I could summarise it this way. In what’s often called ‘in-context’ training, you certainly get all the strengths of continuing to serve in the context you’re very familiar with. But it may be that, while still immersed in that particular context, it’s not so easy to think out of that context - to get some distance from it or perspective on it, and to reflect on it deeply in all its many strengths and (yes) its weaknesses and blind-spots.

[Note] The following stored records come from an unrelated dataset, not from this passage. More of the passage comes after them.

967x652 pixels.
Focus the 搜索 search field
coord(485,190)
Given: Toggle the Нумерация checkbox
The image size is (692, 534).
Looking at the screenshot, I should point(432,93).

Perhaps there’s an analogy with the sabbaticals that pastors sometimes take. My own experience as a pastor  -  and I’ve heard others say the same  -  was that it was only when I took a sabbatical and spent a little time away from the church I was serving that I had time to reflect, pausing for a while so that I could both come to discern where my ministry was stronger and weaker, and find the space to make some changes. It’s very hard both to see the weaknesses and to have space to do something about them, in the constant weekly routine of life and service.

I need to be very clear here. The only transformation that Oak Hill actively seeks to make from the outset in every student is further into the image of the Lord Jesus. But students do change in other ways. We’re not seeking to bulldoze any of the many fine houses there are on Evangel Way. We’re here to serve a variety of churches, not dictate to them. In fact we’re often found helping students decide not to move out of the house they grew up in but to pump some concrete into its foundations (“here are your very best reasons for thinking bishops are a good thing”; “here are the strongest biblical-theological foundations for credo-baptism”). But, yes, we are also constantly encouraging students out into the evangelical neighbourhood to converse constantly and deeply with others, and to have unexamined assumptions and blind-spots brought into the light, and differences explored. We trust that this is our contribution to the great ‘evangelical conference’ that, according to Vanhoozer, gives evangelicalism its unity.

A final and perhaps provocative thought. If future church leaders are only ever trained in (home) context, or only ever trained in the annexe that’s been built on the side of one particular kind of ecclesiastical house, it isn’t easy to see how evangelical ministry will truly progress and reform and deepen. Perhaps it’s more likely on the whole it will tend more to replicate itself - wonderfully replicating its strengths, but also unwittingly replicating its weaknesses. To come to Oak Hill is to accept an invitation to move out of one context and into a different but deeply formative context. It’s certainly the invitation to go on treasuring the many great bits of the house you’ve grown up in, perhaps coming to see more clearly which are the really great bits, and why. It’s also the invitation to step right outside your front door, to discover the voices that form the ongoing life of the wider neighbourhood of which you’re a part.